***** ФРАГМЕНТ ТЕКСТА *****
«В воображении международных институций, предлагавших нам помощь, эвакуация киноархива – это что-то очень простое, будто мы сложим все украинские фильмы в мешок, вывезем, и он полежит до тех пор, пока политики договорятся, – рассказывал во время дискуссии «Кіно і культурна дипломатія» руководитель киноархива Довженко-Центра Александр Телюк. – Конечно, так это не работает». А как должно работать, что произошло вместо эвакуации и вообще, как во время полномасштабной войны живет уникальная институция, занимающаяся сохранением национальной памяти, мы поговорили с Александром, посетив Довженко-Центр, который ни на день не прекращал своей деятельности.
– Александр, я бы хотела вернуться в 24 февраля, чтобы понять, как это: когда все спасают себя и своих близких, осознавать еще и необходимость спасать архив. Был ли у вас какой-то план?
– На 24 февраля у нас был запланировал показ фильма «Сильніше, ніж зброя» Владимира Тихого и объединения Babylon'13 – в рамках цикла, посвященного лентам, в свое время попавшим в список 100 лучших украинских фильмов. Утром мы его отменили, а дальше не очень понимали, как действовать, но было ощущение, что нас ждут большие перемены. Конечно, мы ожидали какой-то реакции от нашего органа управления Министерства культуры Украины (с 30 июня 2022 года Довженко-Центр перешел в управление Государственного агентства Украины по вопросам кино), а этот момент ожидания немного затянулся, так что многим нашим сотрудникам и сотрудницам пришлось действовать с учетом личных планов и обстоятельств, покидать Киев, перемещаться на Запад Украины или за границу. На самом деле это был очень спорный вопрос, потому что, с одной стороны, нужно спасать самих себя, а с другой – нашу коллекцию: кинопленки, бумажный архив, фонд Музея кино. Поэтому сначала на всякий случай было организовано дежурство оставшихся в Киеве людей, а в какой-то момент мы поняли, что должны действовать более проактивно и сами искать возможности для спасения хранящегося у нас национального кинематографического наследия.
Национальный Центр Александра Довженко является членом Международной федерации киноархивов (FIAF), в которой более сотни членов (и столько же ассоциированных, еще не получивших полное членство), и с начала марта на нас буквально посыпались письма от международных коллег.
*****
■ **ЗАДАНИЯ**
[1] Какой фильм планировали показать 24 февраля согласно интервью?
[2] Перепишите отрывок интервью от слов «Национальный Центр Александра» до слов «от международных коллег.» включительно, поставив «сообщения» на место «письма».
***** ИСХОДНЫЕ МАТЕРИАЛЫ *****
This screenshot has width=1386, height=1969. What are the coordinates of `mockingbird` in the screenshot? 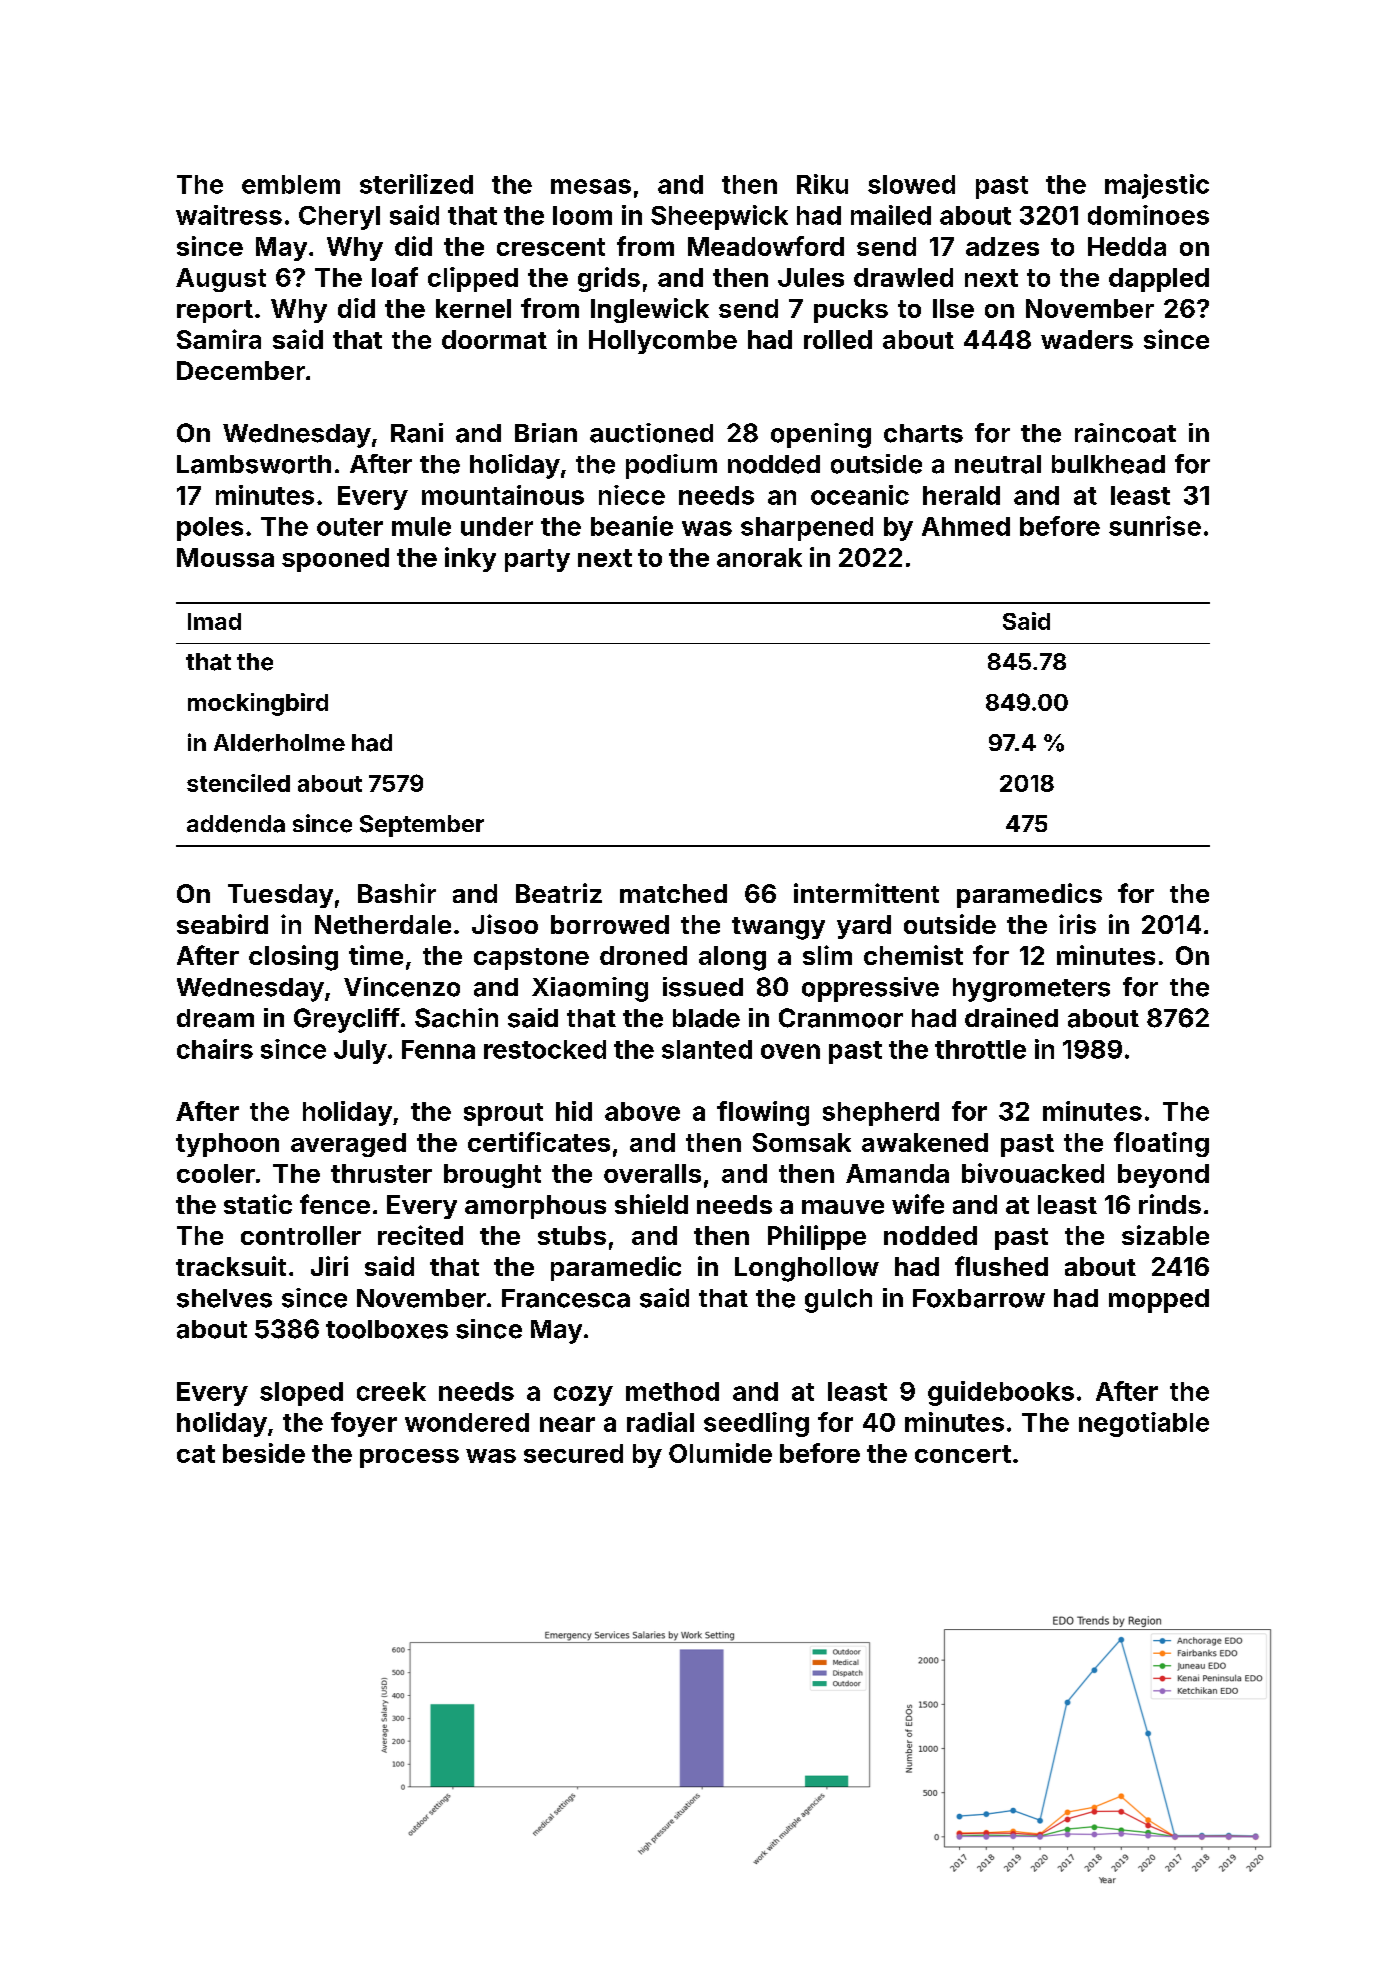 It's located at (258, 704).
*****
■ **ОТВЕТЫ ПО ПОРЯДКУ**
[1] Фильм «Сильніше, ніж зброя» Владимира Тихого и объединения Babylon'13.

[2]
Национальный Центр Александра Довженко является членом Международной федерации киноархивов (FIAF), в которой более сотни членов (и столько же ассоциированных, еще не получивших полное членство), и с начала марта на нас буквально посыпались сообщения от международных коллег.